The Art of Seeing

There is an art to seeing.  A person with sight can walk through a city with eyes focused on a cell phone and see nothing that’s going on between their journey’s origin and destination.  For others, the journey is the point.  A city and its noise and chaos are experienced as a living poem, filled with visual and audible snapshots recorded along a walk.  Over time, the images become episodes in the life of a city ever evolving, reflecting both the life of the seer and the city.

During the thirty years that I lived in Missouri, I experienced the quiet moments that a rural life allows. Living in the country, I learned to stop moving long enough to reflect upon the miracles of the natural world—an orb weaver spider’s web, Orion’s Belt in the night sky, and the sudden wash of oranges and reds that blaze across the landscape every fall. Images that I had recorded largely with my camera in the past now began to come into focus in a new way, and it was during that chapter in life that I experienced the joy of a writing life.  

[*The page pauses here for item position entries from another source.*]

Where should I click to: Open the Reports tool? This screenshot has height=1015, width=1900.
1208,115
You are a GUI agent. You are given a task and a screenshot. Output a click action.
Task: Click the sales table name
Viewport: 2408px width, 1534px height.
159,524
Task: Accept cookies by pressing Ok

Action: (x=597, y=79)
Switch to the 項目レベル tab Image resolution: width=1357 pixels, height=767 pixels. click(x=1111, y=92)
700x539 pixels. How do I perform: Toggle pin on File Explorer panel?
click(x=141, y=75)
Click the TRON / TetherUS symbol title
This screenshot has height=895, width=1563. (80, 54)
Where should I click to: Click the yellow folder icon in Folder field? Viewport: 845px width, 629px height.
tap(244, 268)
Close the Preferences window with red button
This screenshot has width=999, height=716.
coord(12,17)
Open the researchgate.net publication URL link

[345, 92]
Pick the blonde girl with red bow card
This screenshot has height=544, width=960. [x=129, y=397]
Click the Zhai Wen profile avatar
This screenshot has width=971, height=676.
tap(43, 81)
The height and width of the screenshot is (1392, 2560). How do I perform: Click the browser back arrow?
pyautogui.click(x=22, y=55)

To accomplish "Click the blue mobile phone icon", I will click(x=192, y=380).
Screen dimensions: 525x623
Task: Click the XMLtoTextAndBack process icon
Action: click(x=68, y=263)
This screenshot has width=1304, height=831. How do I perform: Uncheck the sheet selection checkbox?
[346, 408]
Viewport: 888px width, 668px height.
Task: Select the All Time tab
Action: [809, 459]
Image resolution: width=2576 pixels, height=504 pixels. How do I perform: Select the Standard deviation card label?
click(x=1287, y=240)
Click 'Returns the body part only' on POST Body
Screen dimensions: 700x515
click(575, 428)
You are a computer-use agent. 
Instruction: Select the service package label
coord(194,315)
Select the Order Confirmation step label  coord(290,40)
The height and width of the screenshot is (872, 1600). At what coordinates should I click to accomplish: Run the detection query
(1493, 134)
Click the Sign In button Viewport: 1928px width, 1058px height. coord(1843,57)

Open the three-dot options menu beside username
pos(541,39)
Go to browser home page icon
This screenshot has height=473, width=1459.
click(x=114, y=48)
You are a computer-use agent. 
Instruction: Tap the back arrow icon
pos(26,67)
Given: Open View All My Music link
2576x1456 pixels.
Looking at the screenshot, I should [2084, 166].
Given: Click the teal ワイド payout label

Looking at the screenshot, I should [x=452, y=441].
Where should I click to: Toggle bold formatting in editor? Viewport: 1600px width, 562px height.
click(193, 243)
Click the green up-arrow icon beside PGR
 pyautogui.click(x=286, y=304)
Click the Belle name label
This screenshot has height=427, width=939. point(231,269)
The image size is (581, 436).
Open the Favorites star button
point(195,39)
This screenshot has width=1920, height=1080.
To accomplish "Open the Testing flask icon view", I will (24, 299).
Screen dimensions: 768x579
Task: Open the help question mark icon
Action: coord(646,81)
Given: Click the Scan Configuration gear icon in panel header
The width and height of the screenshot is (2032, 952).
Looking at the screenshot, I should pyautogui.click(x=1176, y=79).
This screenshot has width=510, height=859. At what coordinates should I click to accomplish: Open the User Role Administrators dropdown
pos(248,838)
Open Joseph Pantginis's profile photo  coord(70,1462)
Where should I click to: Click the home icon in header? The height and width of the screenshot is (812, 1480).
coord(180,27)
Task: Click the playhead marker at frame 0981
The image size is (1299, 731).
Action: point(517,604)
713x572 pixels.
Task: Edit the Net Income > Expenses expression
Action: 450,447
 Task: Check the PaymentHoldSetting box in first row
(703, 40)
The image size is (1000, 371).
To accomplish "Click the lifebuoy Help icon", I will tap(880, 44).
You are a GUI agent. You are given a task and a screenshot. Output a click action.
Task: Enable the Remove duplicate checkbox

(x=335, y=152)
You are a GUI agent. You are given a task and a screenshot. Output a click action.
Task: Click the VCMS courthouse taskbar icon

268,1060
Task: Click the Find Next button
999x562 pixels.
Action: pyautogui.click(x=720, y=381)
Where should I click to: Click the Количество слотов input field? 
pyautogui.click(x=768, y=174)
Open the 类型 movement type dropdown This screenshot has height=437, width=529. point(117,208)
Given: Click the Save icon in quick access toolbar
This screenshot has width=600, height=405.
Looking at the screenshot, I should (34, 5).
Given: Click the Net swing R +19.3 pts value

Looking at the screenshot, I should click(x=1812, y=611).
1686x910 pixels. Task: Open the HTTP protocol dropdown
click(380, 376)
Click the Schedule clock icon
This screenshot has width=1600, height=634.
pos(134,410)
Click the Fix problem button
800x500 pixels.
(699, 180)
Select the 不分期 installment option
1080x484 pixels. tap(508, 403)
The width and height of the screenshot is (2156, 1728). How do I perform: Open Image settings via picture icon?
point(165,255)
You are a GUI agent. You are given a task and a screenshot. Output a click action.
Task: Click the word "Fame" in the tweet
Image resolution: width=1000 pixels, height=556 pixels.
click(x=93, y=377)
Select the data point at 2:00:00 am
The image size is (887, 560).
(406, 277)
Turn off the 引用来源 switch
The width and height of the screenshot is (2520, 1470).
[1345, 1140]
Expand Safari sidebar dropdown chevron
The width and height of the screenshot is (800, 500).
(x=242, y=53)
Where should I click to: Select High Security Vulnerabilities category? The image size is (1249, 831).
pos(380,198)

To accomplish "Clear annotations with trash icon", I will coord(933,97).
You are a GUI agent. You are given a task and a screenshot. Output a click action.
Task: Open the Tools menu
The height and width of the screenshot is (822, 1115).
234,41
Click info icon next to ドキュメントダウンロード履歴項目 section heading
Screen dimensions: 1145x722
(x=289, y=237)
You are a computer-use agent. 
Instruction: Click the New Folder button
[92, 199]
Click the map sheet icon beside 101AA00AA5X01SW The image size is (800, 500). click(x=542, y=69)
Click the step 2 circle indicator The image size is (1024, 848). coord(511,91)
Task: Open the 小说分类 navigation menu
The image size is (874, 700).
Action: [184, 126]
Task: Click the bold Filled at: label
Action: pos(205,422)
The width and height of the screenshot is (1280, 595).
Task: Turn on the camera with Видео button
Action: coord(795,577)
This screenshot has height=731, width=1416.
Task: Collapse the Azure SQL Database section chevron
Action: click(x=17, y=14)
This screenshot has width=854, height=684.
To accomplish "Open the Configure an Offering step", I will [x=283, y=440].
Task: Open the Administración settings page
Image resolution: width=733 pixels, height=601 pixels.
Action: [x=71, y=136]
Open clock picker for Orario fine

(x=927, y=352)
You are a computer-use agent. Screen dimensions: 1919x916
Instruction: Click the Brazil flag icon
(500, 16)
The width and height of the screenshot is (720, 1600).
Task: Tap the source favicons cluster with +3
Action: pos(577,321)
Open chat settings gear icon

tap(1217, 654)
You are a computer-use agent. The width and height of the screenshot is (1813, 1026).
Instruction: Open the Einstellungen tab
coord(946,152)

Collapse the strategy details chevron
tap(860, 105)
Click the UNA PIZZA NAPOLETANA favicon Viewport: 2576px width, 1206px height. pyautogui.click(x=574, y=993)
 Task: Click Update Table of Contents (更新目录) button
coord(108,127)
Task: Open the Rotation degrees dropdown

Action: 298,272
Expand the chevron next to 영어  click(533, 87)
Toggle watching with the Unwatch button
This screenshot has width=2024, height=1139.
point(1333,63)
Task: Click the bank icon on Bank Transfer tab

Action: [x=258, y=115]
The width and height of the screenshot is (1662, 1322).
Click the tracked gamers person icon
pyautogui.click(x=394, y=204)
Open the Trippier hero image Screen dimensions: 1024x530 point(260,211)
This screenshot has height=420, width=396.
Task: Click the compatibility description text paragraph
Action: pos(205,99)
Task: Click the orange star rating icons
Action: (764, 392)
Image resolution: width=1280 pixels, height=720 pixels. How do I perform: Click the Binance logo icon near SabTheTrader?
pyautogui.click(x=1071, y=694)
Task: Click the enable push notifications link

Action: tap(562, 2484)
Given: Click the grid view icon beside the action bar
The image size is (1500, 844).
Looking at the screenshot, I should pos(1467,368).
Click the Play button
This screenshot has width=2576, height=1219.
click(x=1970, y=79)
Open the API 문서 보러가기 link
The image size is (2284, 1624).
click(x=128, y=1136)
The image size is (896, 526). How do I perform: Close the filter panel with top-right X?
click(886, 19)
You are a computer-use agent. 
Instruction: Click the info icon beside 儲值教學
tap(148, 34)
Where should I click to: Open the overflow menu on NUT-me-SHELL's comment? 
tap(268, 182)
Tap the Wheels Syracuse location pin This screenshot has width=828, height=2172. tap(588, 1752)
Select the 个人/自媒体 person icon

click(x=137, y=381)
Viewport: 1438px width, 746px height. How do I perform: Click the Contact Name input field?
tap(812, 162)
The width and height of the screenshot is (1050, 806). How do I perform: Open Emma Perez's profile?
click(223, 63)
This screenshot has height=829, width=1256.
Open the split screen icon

Five months ago, Kit and I began a new chapter in life half a continent away from the American Heartland. In place of cornfields and wheat harvests in the bottomlands along the Missouri River, we are high in the Sierra Foothills above Nevada City, CA surrounded by tall Ponderosa pines and Douglas fir trees that reach up and almost touch the stars.  On evening walks along our crescent-shaped road, we pass red maples, cedars and firs and the homes of neighbors we have come to call friends.  The quiet street is littered with acorns and leaf clusters chewed on by bushy-tailed gray squirrels and chipmunk-sized Douglas squirrels that zip about the lofty tree canopy overhead. 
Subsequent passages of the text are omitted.